Sunday, August 9, 2015

USB Write-Blocking with the registry: Beware of UASP on Windows 8/8.1

Introduction

On Microsoft Windows operating systems it's possible to use the Windows registry to disable write access on USB ports.

Figure 1: HKLM\SYSTEM\CurrentControlSet\Control\StorageDevicePolicies

That has been for a long time a convenient and safe way to make USB ports read only. Until UASP came out.

"USB Attached SCSI Protocol" (UASP) is designed to improve USB 3.0 transfer speeds. Microsoft Windows 8 has native support for UASP as written on the page "Windows 8: What's new for USB":
Windows 8 includes a new USB storage driver that implements the USB Attached SCSI Protocol (UASP). The new driver uses static streams for bulk endpoints, as per the official USB 3.0 specification.
Analysis

For this test I decided to use:
  • HP EliteBook 8470w Mobile Workstation
  • OS Windows 8.1 Pro x64
  • Transcend JetFlash USB 3.0 64GB Flash Drive (not UASP)
  • StarTech adapter cable USB 3.0 to 2.5" SATA  w/UASP  (mod. USB3S2SAT3CB) with HGST 1 TB internal 2,5" SATA drive
After turning ON the USB write protection with the Windows registry, I plugged in the two USB 3.0 devices directly into my laptop.

The tool USB Device Viewer shows that the flash drive has been recognized as a "USB Mass Storage device", while the other one as a "USB Attached SCSI mass storage device".

Figure 2: output of USB Device Viewer

In Windows PowerShell, I used the cmdlet GET-WMIOBJECT to list my drives:

PS > GET-WMIOBJECT win32_diskdrive

The thumb drive is shown as a "USB device", on the other hand the SATA drive (externally connected via USB) is shown as a "SCSI disk device". My notebook has USB 3.0 and USB 2.0 ports, but it doesn't make a difference where I plug in the drive. The adapter makes the SATA drive appear as a SCSI device.
Figure 3: Powershell "GET-WMIOBJECT win32_diskdrive" on Win 8.1 Pro

I then checked the read-only state of the two devices by using Diskpart.

The thumb drive (Disk 3 - \\.\PhysicalDrive3) is in read-only mode as expected.

Figure 4: the thumb drive is in read-only mode

The external SATA drive (Disk 2 - \\.\.PhysicalDrive2) is NOT in read only mode.

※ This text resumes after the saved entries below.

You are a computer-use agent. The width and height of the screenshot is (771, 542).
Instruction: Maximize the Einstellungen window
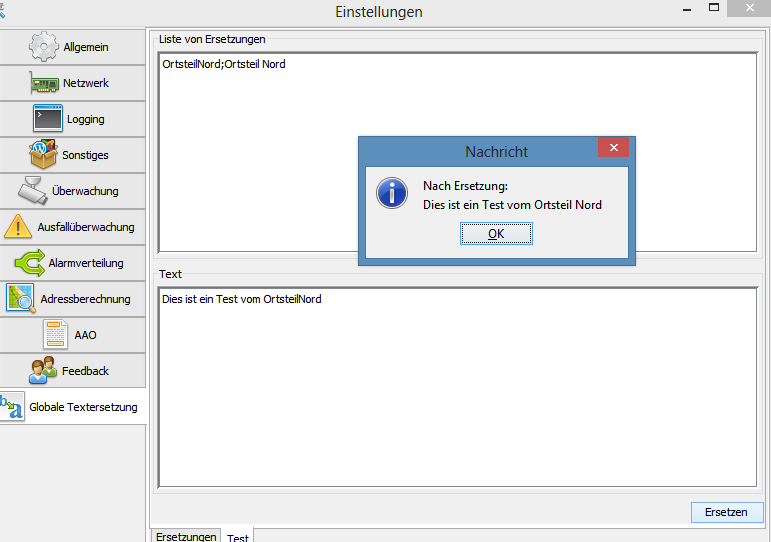pos(714,8)
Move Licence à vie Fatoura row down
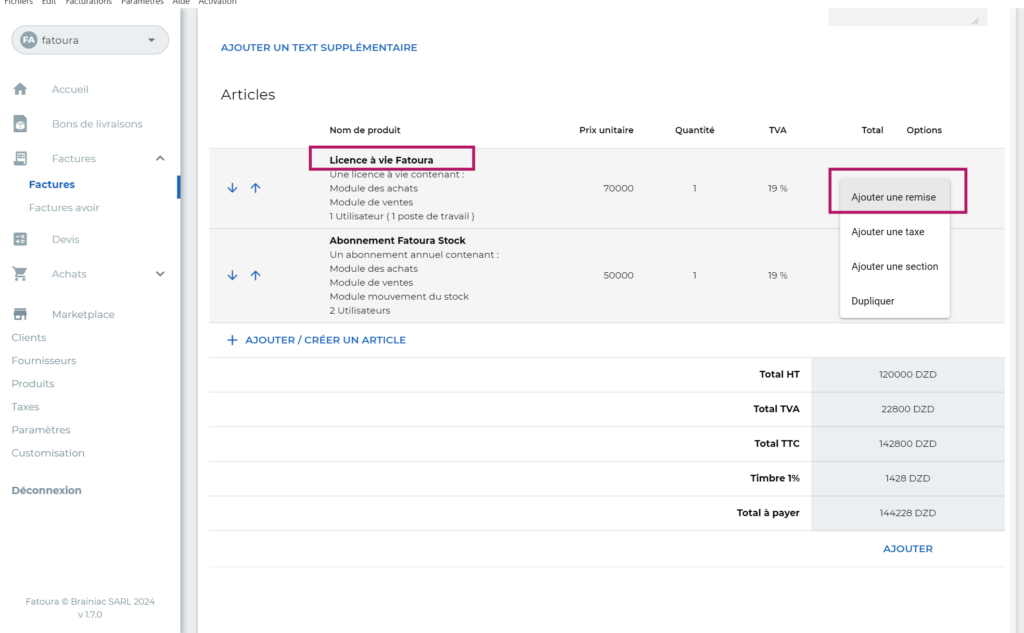Image resolution: width=1024 pixels, height=633 pixels. click(233, 188)
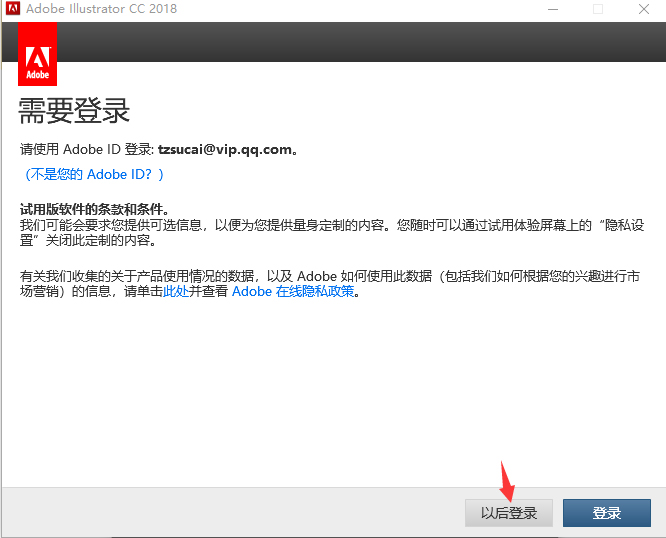
Task: Click the 请使用 Adobe ID 登录 label
Action: tap(87, 149)
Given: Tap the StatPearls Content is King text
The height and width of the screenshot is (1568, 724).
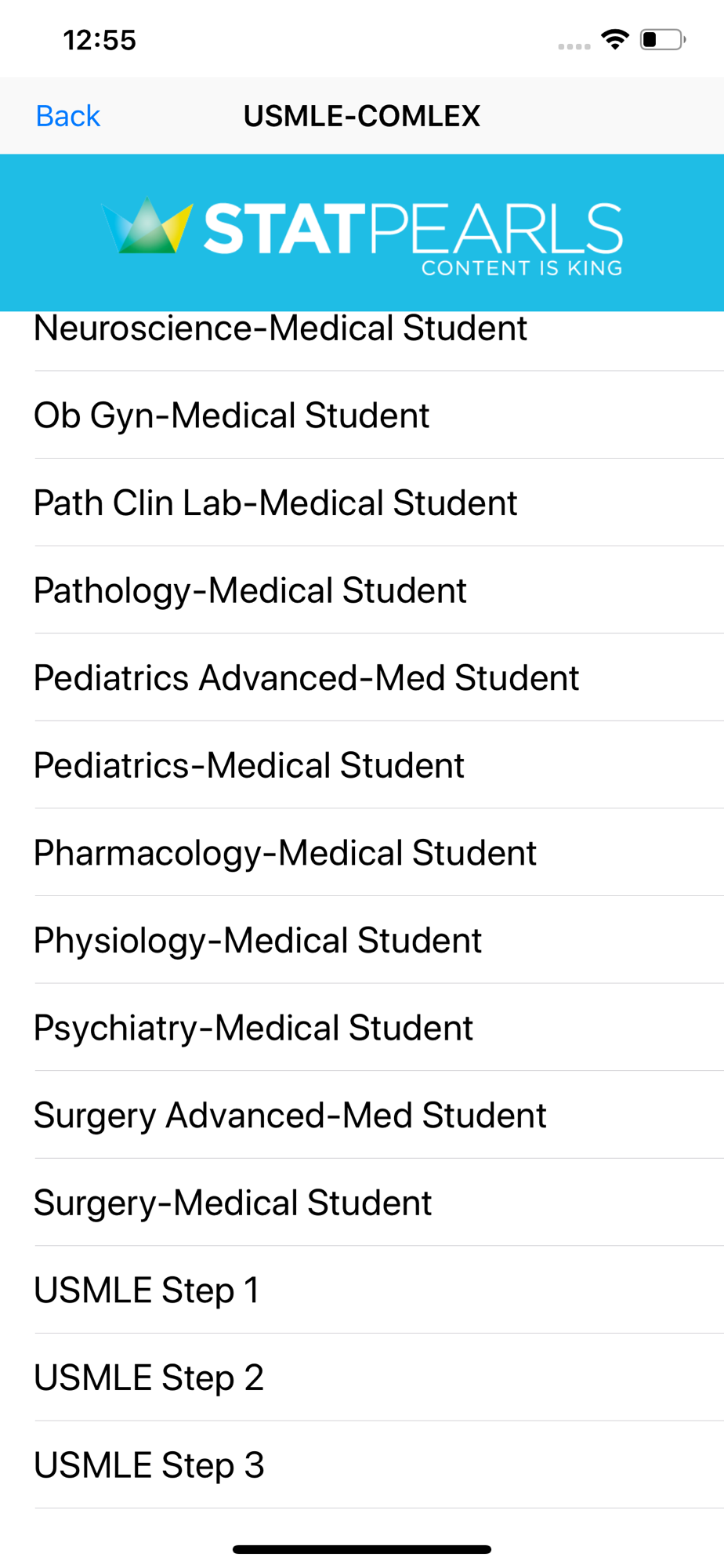Looking at the screenshot, I should [x=414, y=238].
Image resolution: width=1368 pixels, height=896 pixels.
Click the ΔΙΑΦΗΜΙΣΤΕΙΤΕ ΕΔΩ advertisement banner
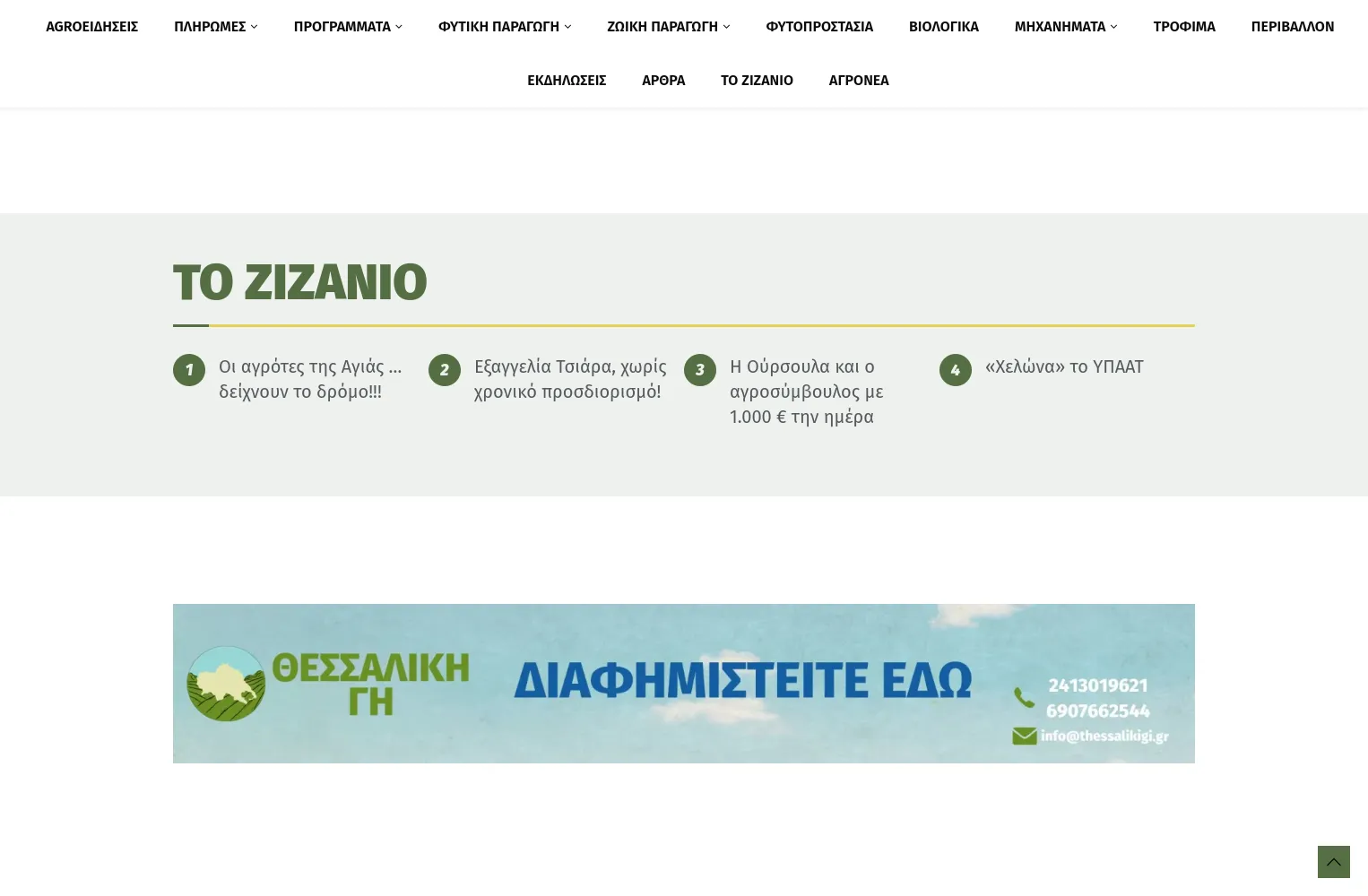click(742, 680)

Figure 5: the external SATA drive is still in WRITE mode
I successfully created a new folder named "BrandNewFolder".

Figure 6: folder creation

 And I created a new txt file named "BrandNewFile.txt" inside this folder.

Figure 7: file creation

I then unplugged the drive and I plugged it in on a second computer (Intel NUC DN2820FYKH with Windows 8.1). The newly created folder was still there. Unfortunately that means I modified my "evidence" drive.

Figure 8: the folder was really written to the drive

I repeated the same test on the second computer and I had the same results.

I made a last test: I went back to my laptop and installed Windows 7 Pro (on a different internal drive). Windows 7 has no native support for UASP. I repeated all the steps written above and this time the 1 TB drive with the mentioned adapter was recognized as a simple USB device in read only mode.

Figure 9: external drive in read-only mode on Windows 7 Pro


Conclusion

The registry key doesn't work on Win8/8.1 with UASP devices. At the moment I haven't found a way to disable UASP. I googled a bit and have found out there are already around some thumb drives which use UASP.

For the time being, stay safe on Windows 7 or choose a hardware write-blocker.